Minneapolis Fed's Kocherlakota, who is not scheduled to speak today, and who in the past has exhibited both hawkish and dovish tendencies is on the wire, saying the the Fed Funds rate may need to rise 75 bps by late 2011. He is also quoted as saying that QE2 boosted inflation expectations more than he anticipated (oh look, another confirmation of Fed ineptitude but only in retrospect), and that higher short-term rates certainly possible in late 2011. In other words, the hawks in the Fed are once again getting very vocal... Just like in March of 2010, and before the market tanked, opening the door for QE2, and when all the hawks kept their mouths shut.

From MarketWatch:

Narayana Kocherlakota, in an interview with Dow Jones Newswires and The Wall Street Journal, said that if the U.S. economy grows at about 3% this year, as he expects, and underlying inflation ticks higher, as he expects, then the Fed will end its $600 billion bond-buying program as planned in June.

He expects core inflation (inflation excluding volatile food and energy prices) will rise from about 0.8% late last year, when the Fed launched its bond-buying to about 1.3% by year end, he said. As a result, lifting the Fed's target for short-term interest rates by more than half a percentage point late this year is "certainly possible." He noted that the often-cited Taylor Rule, named for the Stanford University professor who devised it, would in that circumstance call for a ¾-percentage-point increase in rates.

"If you consider monetary policy was appropriate at the end of 2010...and then you see core inflation go up by 50 basis points over the course of 2011..the usual response that we know from 20 years of thinking about monetary policy (or even more) is to raise the target rate by even more than that increase in observed inflation," he said. "So that means you should be raising the target rate by more than 50 basis points."

The Fed dropped its short-term interest-rate target nearly to zero in December 2008 during the financial crisis, and promised to keep it there for "an extended period." Trading in futures suggests markets anticipate a Fed increase to 0.5% early in 2012.

Mr. Kocherlakota is one of the five regional Fed presidents with a vote on monetary policy this year, along with the Washington-based Fed governors. He is a swing voter on the Fed's policy committee, who isn't clearly aligned either with hawkish Fed officials who tend to favor tighter credit or dovish members who tend to favor looser credit

Two other regional Fed presidents with votes—Charles Plosser of Philadelphia and Richard Fisher of Dallas—have expressed concerns about inflation and suggested they would favor raising rates in the near future.

The Minneapolis Fed president, a former academic, said he expects a "pretty big upward movement" in core inflation—that is inflation excluding volatile food and energy—which he considers the best predictor of where overall inflation is.

Mr. Kocherlakota also said that the Fed's second-round of bond buying, known as QE2 for "quantitative easing," was more potent than he anticipated when he and other Fed officials launched it last year.

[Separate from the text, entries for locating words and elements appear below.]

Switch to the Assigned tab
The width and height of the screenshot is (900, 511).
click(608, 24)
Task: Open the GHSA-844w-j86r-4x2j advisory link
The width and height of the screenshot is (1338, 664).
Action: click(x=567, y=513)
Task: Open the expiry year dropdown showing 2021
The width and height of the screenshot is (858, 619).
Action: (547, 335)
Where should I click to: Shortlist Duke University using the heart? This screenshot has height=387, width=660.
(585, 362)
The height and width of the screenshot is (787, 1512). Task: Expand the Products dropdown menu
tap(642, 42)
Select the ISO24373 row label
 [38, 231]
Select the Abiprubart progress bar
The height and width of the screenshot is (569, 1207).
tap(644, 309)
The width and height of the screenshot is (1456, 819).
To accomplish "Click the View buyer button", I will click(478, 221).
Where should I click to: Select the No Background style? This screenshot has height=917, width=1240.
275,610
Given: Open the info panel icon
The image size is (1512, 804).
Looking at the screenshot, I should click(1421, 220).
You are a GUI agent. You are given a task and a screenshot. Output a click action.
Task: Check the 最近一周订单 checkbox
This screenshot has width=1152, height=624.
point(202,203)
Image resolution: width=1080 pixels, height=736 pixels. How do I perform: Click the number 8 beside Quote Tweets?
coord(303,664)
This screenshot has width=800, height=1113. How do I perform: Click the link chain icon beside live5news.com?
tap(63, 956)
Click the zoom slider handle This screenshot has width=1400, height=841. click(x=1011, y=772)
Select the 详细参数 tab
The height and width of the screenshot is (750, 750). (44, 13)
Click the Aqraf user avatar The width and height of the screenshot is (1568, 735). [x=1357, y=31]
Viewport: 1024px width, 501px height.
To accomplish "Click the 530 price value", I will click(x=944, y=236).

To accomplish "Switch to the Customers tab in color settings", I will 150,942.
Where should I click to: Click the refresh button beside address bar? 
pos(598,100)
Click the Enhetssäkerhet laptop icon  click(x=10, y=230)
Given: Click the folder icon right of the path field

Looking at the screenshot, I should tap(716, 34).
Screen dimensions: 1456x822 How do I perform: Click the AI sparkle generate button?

It raised near-term inflation expectations, then dangerously low in his view, by more than he anticipated, measured by financial market indicators.

Mr. Kocherlakota said when the Fed decides to tighten monetary policy, he favors raising short-term interest rates over selling assets by the Fed's portfolio, primarily because the Fed has a firmer understanding of how interest rates affect the economy.